### Exercise instructions
Reproduce, exactly and only, the lines of the data that follows from the one containing "The width and" down to the one containing "At what coordinates should I click to accomplish: Select", without pictures.

### Information provided
• • • •

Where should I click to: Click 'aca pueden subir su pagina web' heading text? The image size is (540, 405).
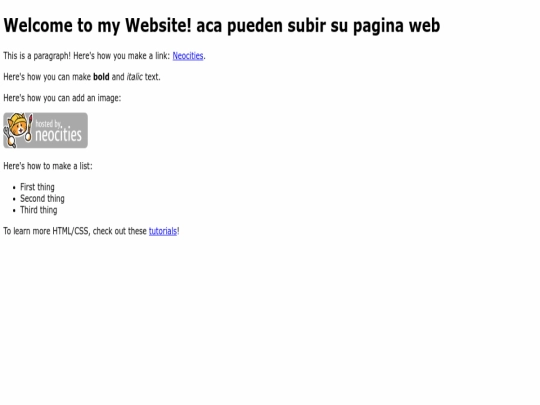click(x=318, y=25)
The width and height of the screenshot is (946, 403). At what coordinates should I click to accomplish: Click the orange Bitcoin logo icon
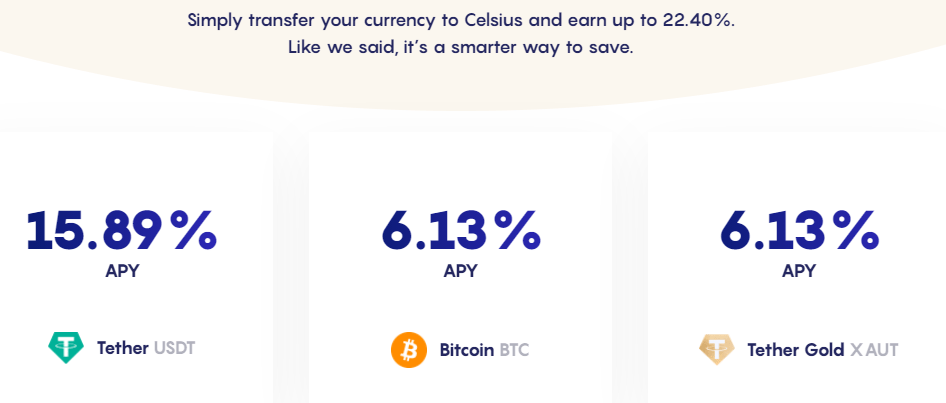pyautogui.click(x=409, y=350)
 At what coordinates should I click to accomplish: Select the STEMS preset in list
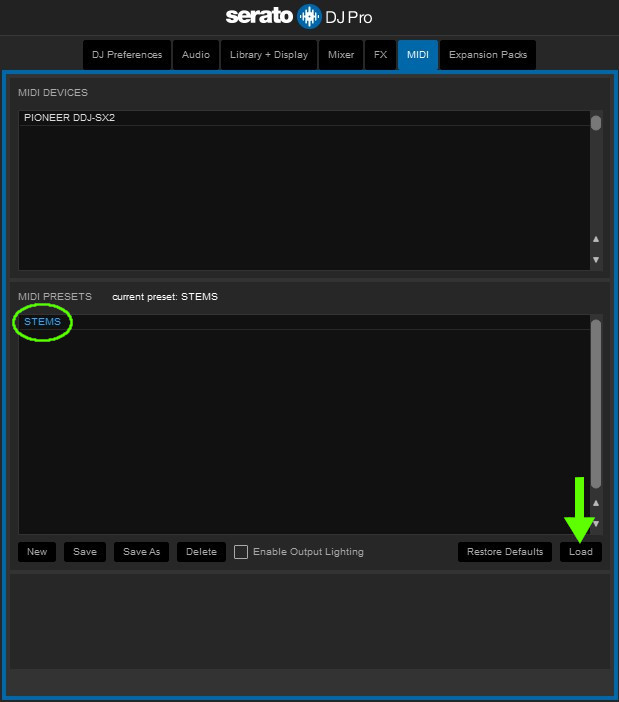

• • • •

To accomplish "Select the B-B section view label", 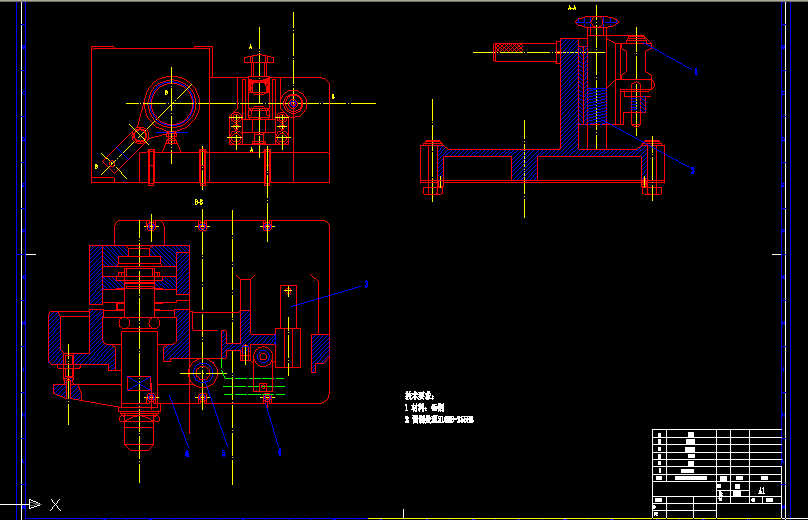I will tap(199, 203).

• • • •

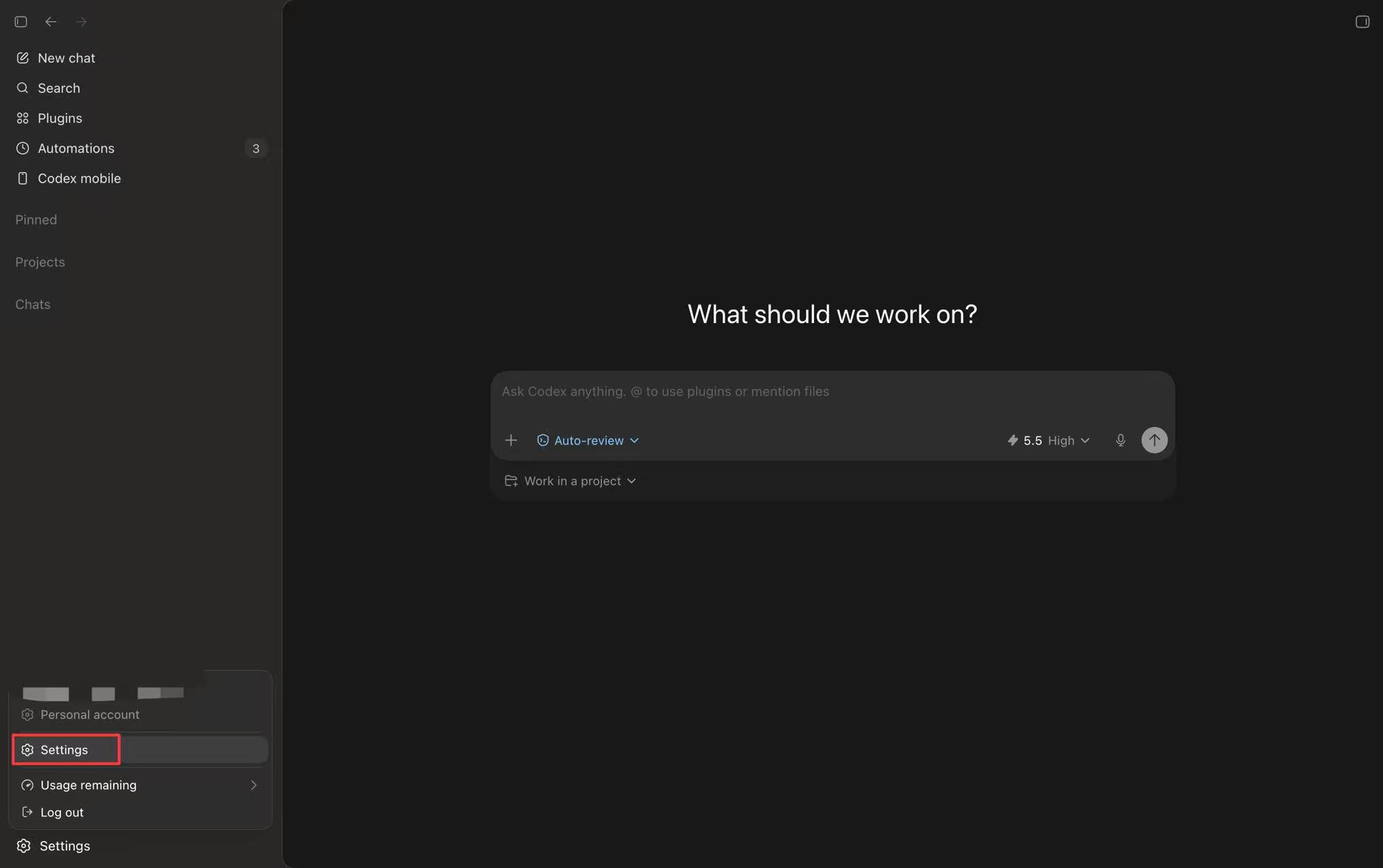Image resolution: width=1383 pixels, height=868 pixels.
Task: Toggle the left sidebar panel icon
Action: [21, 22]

• • • •

### Solution for this exercise
The width and height of the screenshot is (946, 403). At what coordinates should I click to accomplish: Click the orange Bitcoin logo icon
pyautogui.click(x=409, y=350)
 At what coordinates should I click to accomplish: Select the STEMS preset in list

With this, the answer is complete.